Do you really need distributed compute for only 100k-tokens? It seems to me you would be better off paying for a reasonably large server and running local.
Democratizing LLMs transforms the landscape for businesses. Access to tools fosters innovation and creativity. 🌍 #AIRevolution
interesting ! like synthetic data generation for HRM build application kind or thing or some thing different ...! Andriy Burkov would love to hear if there is any specific Field or application we can take as example. or analogy from.
Making long-context finetuning accessible will be a game-changer for companies looking to leverage LLMs effectively.
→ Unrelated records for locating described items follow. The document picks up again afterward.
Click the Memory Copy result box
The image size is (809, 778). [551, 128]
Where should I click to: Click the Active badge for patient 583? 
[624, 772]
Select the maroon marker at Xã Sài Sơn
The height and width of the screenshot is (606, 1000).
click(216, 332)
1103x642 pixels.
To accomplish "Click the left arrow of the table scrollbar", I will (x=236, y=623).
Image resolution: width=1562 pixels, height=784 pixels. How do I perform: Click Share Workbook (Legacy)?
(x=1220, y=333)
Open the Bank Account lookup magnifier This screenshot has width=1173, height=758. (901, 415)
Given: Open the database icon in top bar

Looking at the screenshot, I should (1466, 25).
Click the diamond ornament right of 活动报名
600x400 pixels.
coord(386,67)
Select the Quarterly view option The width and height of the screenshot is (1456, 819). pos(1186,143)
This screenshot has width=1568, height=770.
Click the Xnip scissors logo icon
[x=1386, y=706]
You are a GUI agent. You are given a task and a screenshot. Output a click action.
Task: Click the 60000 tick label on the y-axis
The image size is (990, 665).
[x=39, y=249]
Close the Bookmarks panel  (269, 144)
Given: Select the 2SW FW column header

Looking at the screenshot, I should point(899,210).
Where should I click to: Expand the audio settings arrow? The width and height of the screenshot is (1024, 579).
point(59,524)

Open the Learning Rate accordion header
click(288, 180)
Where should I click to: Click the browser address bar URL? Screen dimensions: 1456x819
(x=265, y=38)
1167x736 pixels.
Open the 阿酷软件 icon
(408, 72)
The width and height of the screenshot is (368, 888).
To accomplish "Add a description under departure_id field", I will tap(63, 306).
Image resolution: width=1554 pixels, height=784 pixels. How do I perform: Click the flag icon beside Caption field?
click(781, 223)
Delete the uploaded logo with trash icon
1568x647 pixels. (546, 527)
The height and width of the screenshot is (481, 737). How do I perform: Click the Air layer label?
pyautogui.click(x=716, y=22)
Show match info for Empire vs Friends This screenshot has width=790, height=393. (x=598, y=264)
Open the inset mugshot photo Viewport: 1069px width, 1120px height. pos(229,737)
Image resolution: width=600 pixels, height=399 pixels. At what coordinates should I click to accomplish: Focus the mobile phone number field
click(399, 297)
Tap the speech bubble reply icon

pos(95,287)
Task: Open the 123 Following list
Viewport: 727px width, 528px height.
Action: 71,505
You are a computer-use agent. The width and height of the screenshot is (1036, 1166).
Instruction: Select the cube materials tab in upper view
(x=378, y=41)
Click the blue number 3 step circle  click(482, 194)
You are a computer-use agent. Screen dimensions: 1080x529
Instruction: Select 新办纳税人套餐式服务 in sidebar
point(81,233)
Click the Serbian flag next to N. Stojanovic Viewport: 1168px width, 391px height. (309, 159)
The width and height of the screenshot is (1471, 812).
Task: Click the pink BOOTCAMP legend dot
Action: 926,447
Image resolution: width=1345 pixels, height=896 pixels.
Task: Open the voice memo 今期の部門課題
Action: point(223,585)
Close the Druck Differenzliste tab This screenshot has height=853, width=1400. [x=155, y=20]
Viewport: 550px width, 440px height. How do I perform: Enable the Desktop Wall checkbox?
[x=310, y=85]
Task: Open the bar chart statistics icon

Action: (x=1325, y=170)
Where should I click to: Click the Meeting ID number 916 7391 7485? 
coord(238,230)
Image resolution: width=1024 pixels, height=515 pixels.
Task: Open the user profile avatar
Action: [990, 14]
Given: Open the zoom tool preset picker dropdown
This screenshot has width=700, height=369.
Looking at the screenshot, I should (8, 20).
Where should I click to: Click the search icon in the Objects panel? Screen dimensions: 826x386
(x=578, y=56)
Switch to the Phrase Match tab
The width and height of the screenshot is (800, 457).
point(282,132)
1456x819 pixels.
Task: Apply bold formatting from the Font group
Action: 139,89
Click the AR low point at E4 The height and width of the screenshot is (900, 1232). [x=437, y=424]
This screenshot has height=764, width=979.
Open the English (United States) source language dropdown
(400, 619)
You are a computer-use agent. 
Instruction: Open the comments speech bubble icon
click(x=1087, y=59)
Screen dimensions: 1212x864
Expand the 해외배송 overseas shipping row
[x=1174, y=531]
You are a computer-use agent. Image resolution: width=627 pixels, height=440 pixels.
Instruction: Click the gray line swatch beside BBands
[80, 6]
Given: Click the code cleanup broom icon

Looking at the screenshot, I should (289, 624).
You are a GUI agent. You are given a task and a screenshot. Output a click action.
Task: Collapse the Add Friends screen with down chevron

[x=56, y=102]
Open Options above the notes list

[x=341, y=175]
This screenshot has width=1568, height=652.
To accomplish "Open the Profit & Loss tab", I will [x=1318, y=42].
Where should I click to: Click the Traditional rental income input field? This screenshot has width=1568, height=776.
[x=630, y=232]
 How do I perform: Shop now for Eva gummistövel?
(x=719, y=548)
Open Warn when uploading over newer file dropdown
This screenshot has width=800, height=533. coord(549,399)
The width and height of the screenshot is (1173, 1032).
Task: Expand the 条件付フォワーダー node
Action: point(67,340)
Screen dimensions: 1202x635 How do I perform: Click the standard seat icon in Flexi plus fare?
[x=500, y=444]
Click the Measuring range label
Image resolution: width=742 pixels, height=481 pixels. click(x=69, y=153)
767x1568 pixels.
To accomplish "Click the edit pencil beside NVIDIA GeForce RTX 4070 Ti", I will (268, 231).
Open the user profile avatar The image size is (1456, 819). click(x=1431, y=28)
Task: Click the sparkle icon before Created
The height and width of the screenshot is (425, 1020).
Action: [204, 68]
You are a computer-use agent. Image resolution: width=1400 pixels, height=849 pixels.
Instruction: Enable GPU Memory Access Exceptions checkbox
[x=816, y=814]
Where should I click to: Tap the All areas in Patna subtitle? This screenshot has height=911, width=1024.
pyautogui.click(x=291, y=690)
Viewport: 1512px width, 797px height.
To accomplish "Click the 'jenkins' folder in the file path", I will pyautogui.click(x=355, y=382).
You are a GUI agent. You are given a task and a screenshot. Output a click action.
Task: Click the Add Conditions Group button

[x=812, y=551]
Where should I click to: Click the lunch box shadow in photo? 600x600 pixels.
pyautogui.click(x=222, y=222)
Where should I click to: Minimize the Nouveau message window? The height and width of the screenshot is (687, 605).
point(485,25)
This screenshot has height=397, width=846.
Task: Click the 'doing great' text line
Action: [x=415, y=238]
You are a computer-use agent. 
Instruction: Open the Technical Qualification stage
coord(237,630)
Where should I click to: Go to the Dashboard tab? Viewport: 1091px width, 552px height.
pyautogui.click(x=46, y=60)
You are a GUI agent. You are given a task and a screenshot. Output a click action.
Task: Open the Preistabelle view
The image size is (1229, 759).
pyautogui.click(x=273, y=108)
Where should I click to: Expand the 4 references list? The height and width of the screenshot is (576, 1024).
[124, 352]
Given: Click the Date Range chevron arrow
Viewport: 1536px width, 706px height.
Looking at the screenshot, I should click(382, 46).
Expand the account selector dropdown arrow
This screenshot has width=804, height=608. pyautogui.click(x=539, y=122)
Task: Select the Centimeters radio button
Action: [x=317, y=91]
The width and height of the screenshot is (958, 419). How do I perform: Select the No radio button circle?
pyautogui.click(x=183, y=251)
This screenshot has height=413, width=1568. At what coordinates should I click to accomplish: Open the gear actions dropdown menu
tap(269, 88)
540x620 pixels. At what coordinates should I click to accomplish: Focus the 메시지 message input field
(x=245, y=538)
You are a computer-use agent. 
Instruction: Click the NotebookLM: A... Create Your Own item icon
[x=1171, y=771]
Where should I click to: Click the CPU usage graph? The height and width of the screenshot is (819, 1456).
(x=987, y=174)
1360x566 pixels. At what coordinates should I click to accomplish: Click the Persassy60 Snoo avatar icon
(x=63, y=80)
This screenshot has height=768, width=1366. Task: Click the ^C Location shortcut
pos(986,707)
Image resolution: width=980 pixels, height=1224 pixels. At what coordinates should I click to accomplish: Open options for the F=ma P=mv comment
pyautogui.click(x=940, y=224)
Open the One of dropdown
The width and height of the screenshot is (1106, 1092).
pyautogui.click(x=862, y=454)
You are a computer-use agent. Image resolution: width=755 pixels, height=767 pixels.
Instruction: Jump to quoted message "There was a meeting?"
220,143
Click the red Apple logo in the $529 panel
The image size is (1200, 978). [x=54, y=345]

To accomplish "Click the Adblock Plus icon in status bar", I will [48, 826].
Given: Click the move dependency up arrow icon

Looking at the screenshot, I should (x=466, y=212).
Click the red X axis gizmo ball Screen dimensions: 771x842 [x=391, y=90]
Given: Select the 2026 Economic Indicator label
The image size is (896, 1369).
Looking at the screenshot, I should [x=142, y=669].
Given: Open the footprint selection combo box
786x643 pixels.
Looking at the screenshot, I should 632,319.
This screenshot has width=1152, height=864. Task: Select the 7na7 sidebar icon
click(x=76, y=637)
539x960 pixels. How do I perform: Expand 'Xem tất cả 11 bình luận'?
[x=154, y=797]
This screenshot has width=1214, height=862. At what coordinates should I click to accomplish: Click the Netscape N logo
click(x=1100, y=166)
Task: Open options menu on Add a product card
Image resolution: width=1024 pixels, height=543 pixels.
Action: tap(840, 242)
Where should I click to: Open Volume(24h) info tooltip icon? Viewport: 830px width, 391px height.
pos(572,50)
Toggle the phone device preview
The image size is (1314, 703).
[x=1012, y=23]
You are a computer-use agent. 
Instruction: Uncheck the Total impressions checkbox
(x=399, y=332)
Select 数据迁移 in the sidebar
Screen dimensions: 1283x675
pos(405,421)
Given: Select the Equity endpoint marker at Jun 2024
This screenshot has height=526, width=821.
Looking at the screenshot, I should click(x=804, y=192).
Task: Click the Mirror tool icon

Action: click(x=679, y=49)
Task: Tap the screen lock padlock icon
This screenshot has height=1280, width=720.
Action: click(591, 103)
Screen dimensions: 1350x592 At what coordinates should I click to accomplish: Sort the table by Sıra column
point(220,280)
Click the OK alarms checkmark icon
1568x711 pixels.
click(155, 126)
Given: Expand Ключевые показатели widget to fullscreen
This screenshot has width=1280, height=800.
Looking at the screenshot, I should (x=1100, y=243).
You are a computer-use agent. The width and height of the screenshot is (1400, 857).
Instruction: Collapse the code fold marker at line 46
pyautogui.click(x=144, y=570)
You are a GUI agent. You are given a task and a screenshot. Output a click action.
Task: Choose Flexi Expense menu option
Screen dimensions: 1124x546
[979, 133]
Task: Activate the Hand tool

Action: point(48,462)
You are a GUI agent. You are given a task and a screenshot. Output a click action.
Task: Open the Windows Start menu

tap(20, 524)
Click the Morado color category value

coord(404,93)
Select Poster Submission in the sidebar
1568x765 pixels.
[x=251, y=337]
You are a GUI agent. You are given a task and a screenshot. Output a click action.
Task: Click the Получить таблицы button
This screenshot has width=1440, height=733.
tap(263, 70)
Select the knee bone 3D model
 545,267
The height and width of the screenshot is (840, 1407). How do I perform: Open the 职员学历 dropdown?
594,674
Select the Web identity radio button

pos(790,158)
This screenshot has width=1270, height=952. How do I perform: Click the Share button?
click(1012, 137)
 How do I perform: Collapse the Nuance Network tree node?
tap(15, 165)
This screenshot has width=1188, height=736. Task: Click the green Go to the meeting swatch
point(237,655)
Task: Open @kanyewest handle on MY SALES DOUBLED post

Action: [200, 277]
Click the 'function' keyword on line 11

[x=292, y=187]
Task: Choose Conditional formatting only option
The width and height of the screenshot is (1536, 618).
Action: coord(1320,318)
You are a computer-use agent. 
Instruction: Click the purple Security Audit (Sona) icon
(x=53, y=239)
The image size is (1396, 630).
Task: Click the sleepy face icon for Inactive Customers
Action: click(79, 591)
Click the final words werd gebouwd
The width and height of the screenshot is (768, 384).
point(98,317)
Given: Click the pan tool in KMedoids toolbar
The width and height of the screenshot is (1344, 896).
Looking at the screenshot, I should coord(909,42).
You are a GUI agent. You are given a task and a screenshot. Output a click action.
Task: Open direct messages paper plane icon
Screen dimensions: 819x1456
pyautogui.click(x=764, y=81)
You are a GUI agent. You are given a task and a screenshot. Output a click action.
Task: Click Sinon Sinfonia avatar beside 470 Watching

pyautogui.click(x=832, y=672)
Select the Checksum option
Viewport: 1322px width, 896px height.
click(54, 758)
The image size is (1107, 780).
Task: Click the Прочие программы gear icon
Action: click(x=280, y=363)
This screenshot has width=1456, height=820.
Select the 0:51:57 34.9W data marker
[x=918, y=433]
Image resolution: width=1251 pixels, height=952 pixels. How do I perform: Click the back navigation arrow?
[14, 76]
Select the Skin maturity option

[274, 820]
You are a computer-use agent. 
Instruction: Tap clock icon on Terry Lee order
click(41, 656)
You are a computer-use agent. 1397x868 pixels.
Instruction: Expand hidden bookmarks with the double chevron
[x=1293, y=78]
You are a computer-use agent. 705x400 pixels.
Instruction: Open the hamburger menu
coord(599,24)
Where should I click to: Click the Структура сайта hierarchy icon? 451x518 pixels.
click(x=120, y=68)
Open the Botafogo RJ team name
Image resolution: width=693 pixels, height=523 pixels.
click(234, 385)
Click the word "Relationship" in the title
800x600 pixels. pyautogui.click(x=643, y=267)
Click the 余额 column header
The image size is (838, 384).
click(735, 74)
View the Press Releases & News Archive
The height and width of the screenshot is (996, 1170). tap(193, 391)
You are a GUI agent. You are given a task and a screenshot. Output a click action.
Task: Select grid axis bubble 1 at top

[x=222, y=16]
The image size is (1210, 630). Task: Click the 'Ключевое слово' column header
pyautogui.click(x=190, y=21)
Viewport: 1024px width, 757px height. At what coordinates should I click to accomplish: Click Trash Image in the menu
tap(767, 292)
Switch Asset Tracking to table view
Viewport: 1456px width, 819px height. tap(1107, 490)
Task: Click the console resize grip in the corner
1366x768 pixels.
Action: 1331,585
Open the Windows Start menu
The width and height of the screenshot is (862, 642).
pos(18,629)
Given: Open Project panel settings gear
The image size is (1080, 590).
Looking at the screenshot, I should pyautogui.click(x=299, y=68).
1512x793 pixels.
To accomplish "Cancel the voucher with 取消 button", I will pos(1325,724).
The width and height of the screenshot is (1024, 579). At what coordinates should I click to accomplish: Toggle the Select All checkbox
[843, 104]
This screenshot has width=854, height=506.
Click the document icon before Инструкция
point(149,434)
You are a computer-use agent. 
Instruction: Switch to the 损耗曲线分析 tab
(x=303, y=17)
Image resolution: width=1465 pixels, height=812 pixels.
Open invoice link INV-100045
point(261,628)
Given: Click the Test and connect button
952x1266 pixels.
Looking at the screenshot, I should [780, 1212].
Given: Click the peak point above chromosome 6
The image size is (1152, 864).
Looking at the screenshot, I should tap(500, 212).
What's next in AI needs to be a new architecture. There is only so much shit you can pile on top of shit before it collapses.
Private environments? - what does it mean? local DC? How many NVIDIA A100 need to compute 100k token? 200 pcs?
That's also a great argument to getting smaller models with extended context windows to work for you on premises. No one actually needs a general purpose model for business purposes instead of tuning it to make work easier.
Isn't it better and cheaper to Fund R&D towards Neuromorphic and cognition based computing instead of suggesting the impossible.?
No BS AI/ML Content | ML Engineer with a Plot Twist 🥷50M+ Views 📝
1mowhat infrastructure challenges block wider access to 100k-token tuning?